* **Extract**:
┄┄┄┄┄┄┄┄┄┄┄┄┄┄┄┄┄┄┄┄

The Issue with Complacency
Do you ever convince yourself that you’re the best you can be while the back of your mind knows that you truly could be doing better?
I am not talking about pressuring yourself to live up to some unrealistic expectations that you or your mom or society set for you. I am talking about when you are aware that you have the potential to do more or be more but you’re settling for less just because it’s easy.
It’s when you’re overly satisfied with yourself when you have the potential to do more. It is when you waste your potential.
That, my friends, is complacency.
A Witness to Complacency
I don’t think I have known the comfort of complacency in years, but I have definitely seen it. Maybe it is not my place to be bothered by it, but when you love and care for a friend or family member and you see them give up everything to do, well, nothing, it hurts.
Of course, it doesn’t directly affect my life, but I think it is pretty natural to want to see the people that you love succeed. You want what is best for them. You want them to be fulfilled and happy.

┄┄┄┄┄┄┄┄┄┄┄┄┄┄┄┄┄┄┄┄

* **Stated exercise 1**: Summarize the piece on complacency in two sentences.
* **Stated exercise 2**: Write the next few paragraphs of the piece on complacency, picking up right after its final sentence.
The entries that come next are not needed for working with the piece on complacency.

[Records from a pointing dataset]
┄┄┄┄┄┄┄┄┄┄┄┄┄┄┄┄┄┄┄┄

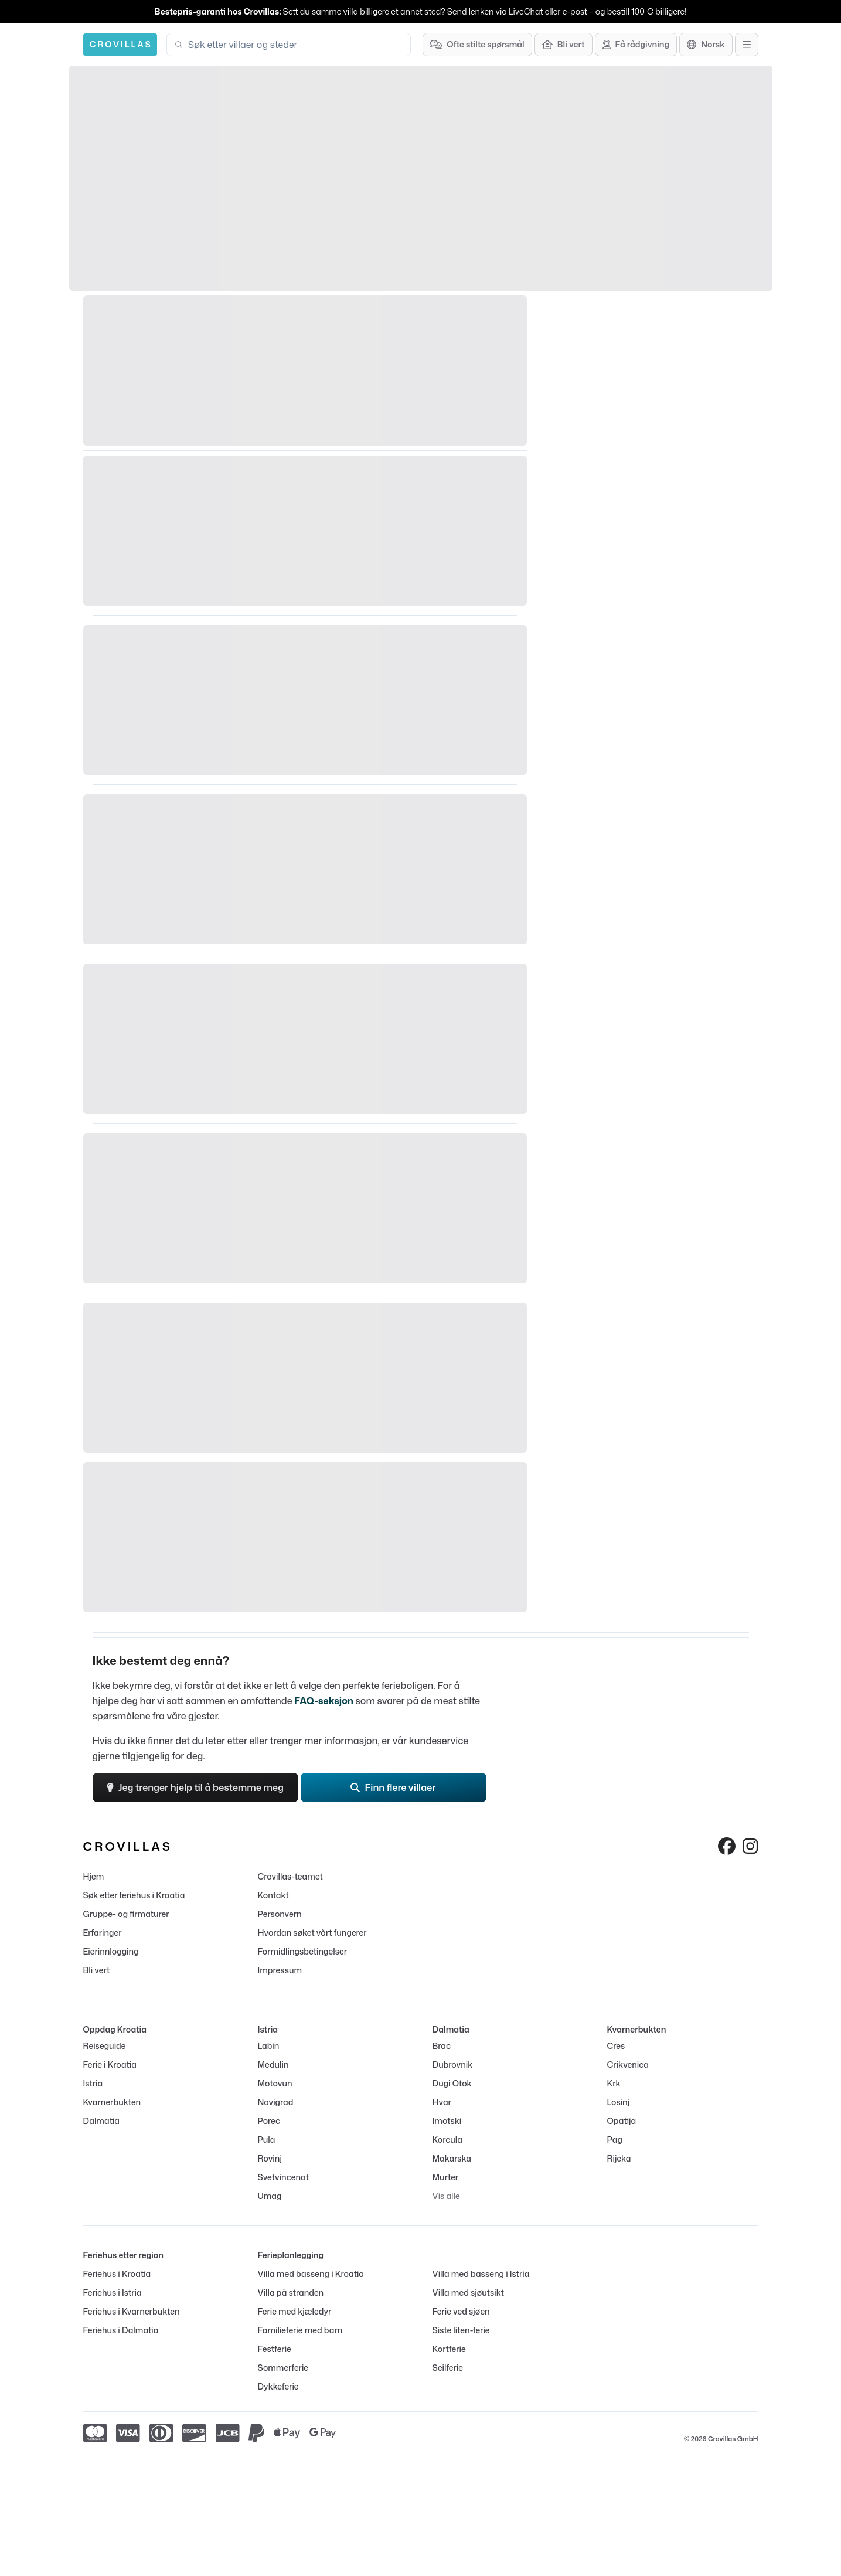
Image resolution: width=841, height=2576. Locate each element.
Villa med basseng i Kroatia (311, 2273)
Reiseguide (104, 2045)
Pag (614, 2139)
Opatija (621, 2120)
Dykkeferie (278, 2386)
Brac (442, 2045)
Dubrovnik (453, 2064)
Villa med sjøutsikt (469, 2292)
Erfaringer (102, 1932)
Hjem (93, 1876)
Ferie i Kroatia (110, 2064)
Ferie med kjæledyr (295, 2311)
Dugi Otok (452, 2083)
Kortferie (449, 2348)
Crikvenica (628, 2064)
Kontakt (273, 1895)
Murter (446, 2177)
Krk (614, 2083)
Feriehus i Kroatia (117, 2273)
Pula (266, 2139)
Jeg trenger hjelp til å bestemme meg (195, 1787)
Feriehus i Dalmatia (121, 2330)
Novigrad (276, 2102)
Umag (270, 2195)
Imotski (447, 2120)
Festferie (274, 2348)
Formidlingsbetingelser (302, 1951)
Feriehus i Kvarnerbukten (131, 2311)
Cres (616, 2045)
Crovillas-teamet (290, 1876)
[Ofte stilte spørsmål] (477, 44)
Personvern (280, 1913)
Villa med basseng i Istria (481, 2273)
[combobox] (295, 44)
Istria (93, 2083)
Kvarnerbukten (112, 2102)
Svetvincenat (283, 2177)
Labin (269, 2045)
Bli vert (96, 1970)
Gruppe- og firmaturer (126, 1913)
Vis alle (446, 2195)
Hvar (442, 2102)
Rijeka (619, 2158)
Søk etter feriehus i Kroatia (134, 1895)
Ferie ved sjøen (461, 2311)
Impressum (280, 1970)
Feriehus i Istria (112, 2292)
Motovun (275, 2083)
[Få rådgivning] (636, 44)
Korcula (447, 2139)
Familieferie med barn (300, 2330)
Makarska (452, 2158)
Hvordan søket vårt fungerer (312, 1932)
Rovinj (270, 2158)
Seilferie (448, 2367)
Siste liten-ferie (461, 2330)
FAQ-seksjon (323, 1700)
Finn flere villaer (392, 1787)
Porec (269, 2120)
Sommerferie (283, 2367)
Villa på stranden (291, 2292)
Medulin (273, 2064)
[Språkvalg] (705, 44)
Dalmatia (101, 2120)
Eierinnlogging (111, 1951)
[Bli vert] (563, 44)
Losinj (618, 2102)
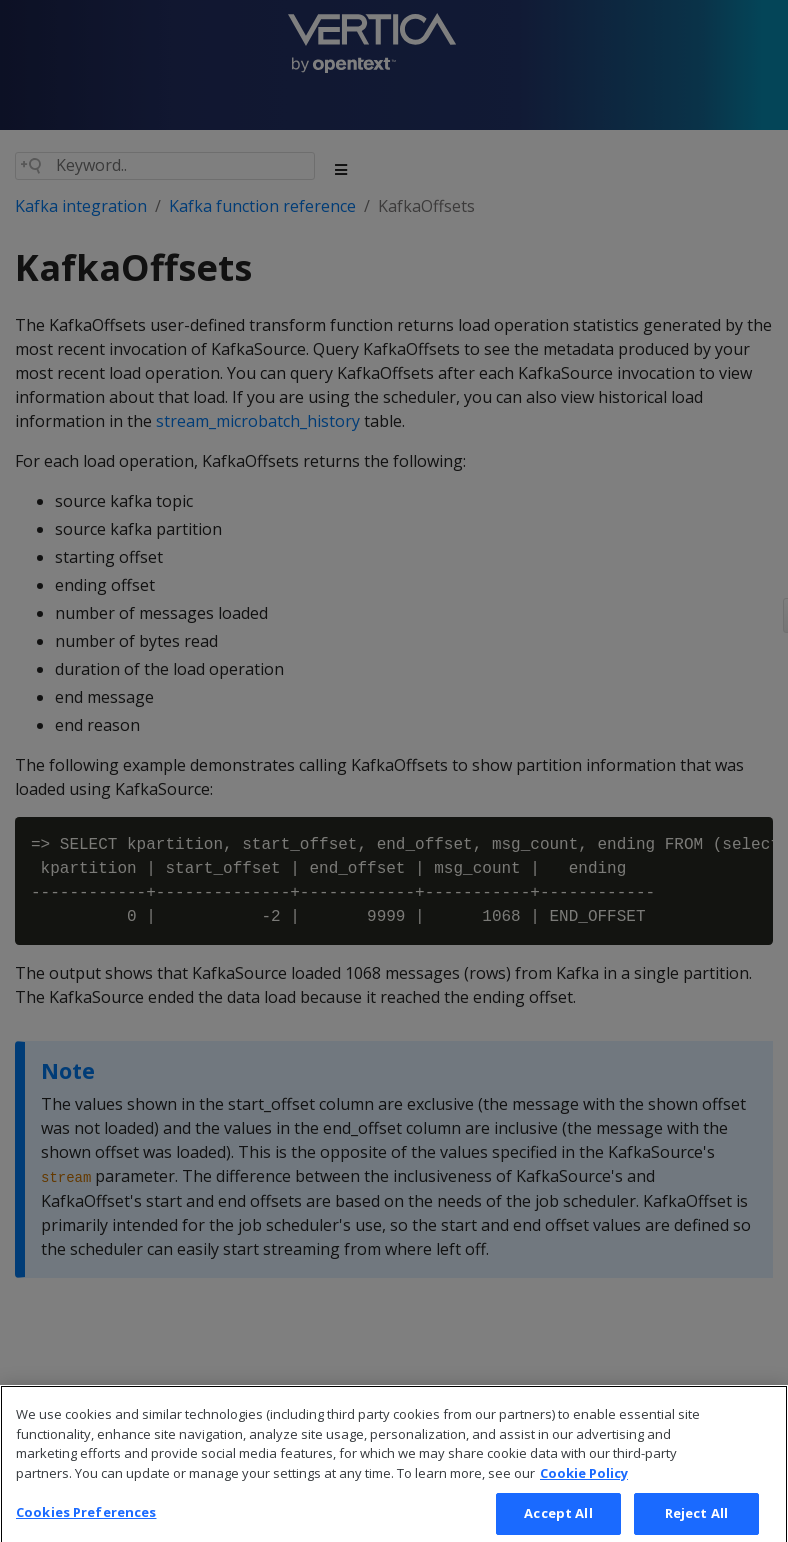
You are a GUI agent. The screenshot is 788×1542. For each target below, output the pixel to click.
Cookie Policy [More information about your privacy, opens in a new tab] (584, 1483)
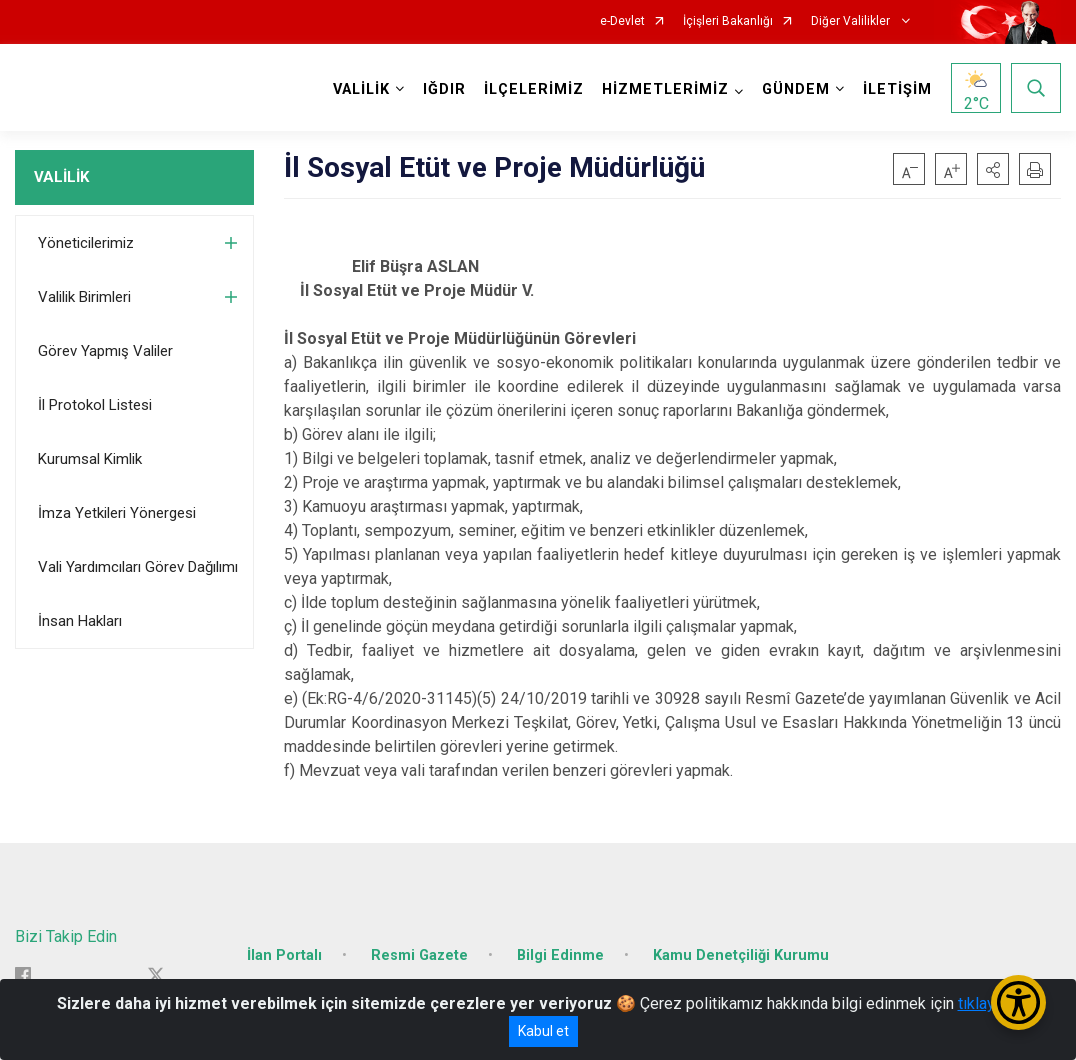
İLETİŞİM (897, 89)
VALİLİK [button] (361, 89)
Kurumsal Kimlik (90, 459)
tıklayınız (989, 1003)
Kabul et (543, 1031)
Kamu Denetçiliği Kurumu (741, 955)
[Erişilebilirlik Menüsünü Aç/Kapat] (1018, 1002)
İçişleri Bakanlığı (728, 21)
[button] (993, 169)
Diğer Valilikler (852, 21)
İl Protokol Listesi (95, 405)
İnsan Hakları (80, 621)
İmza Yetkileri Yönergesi (117, 513)
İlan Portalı (284, 955)
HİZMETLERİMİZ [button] (665, 89)
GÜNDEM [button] (796, 89)
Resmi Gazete (419, 955)
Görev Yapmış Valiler (105, 351)
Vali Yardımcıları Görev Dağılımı (138, 567)
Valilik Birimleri (84, 297)
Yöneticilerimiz (86, 243)
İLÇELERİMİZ (534, 89)
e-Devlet (622, 21)
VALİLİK (61, 177)
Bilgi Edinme (560, 955)
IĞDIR (444, 89)
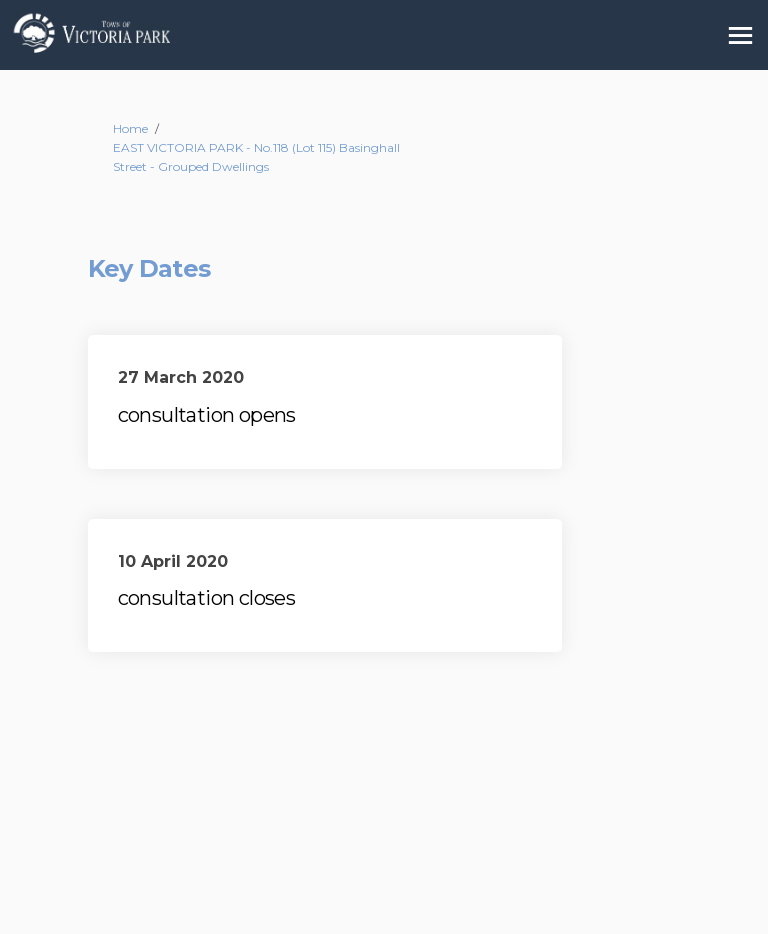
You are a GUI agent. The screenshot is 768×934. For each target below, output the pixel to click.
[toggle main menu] (740, 35)
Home (130, 128)
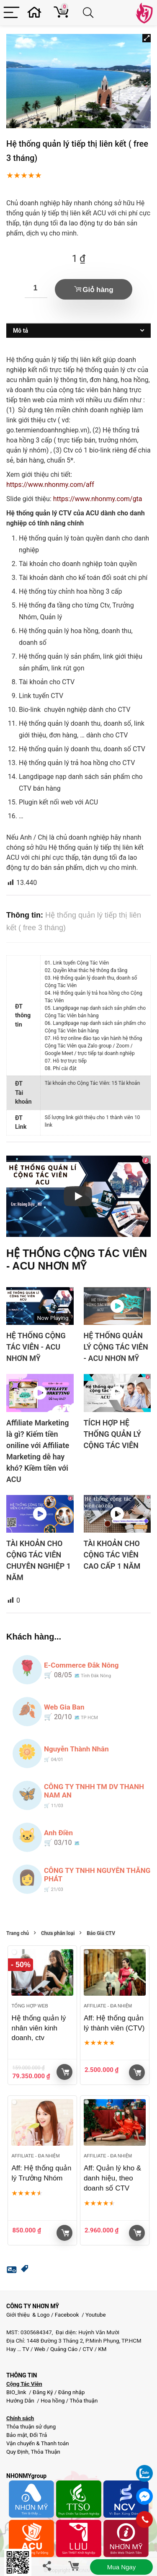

┄┄┄┄┄┄┄┄┄┄┄┄┄┄┄┄┄┄┄┄

* **Output 1**: Complacency is being overly satisfied with yourself and settling for less because it's easy, even though you know you have the potential to do more. The writer hasn't felt it in years but has seen it in loved ones and finds it painful to watch, because it is natural to want the people you love to succeed and be fulfilled and happy.

* **Output 2**:
When you see somebody who is super intelligent, talented and has the financial support to achieve their goals and they give it because just not doing anything is easier, that is sad.
Complacency is living in your comfort zone. But I feel that the only way to grow and live to your potential as a human being (whether that is finding happiness, advancing your career, making waves in the world or whatever the universe has in store for you) is to get out of the comfort zone.
I have seen too many people stay in their comfort zones for a variety of reasons. But in my opinion, most of these reasons are no better than lame excuses. Maybe I am narrow minded, but I cannot see how somebody can feel joy and fulfillment while staying in the same place emotionally, mentally and/or spiritually.
You’re given one life, and if you don’t use all of the resources provided to you to simply be better, you’re wasting it.
Examples of Complacency
You can experience complacency in just about any area of life, but there are three major examples of complacency that I’ve witnessed the most: complacency in careers, relationships and personal growth.
Complacency in Careers
So, you have a 9-5. You’ve been there for 20+ years. You’ve only received raises that were supposed to account for inflation. You’re not valued.
This is not what you deserve.
The trend today—especially when it comes to entrepreneurs and pyramid schemers—is bashing 9-5s and employment.
While I’ve chosen the entrepreneur route, it doesn’t mean I believe it’s the path for everybody. But I do not believe in settling for less than you deserve. Speak up.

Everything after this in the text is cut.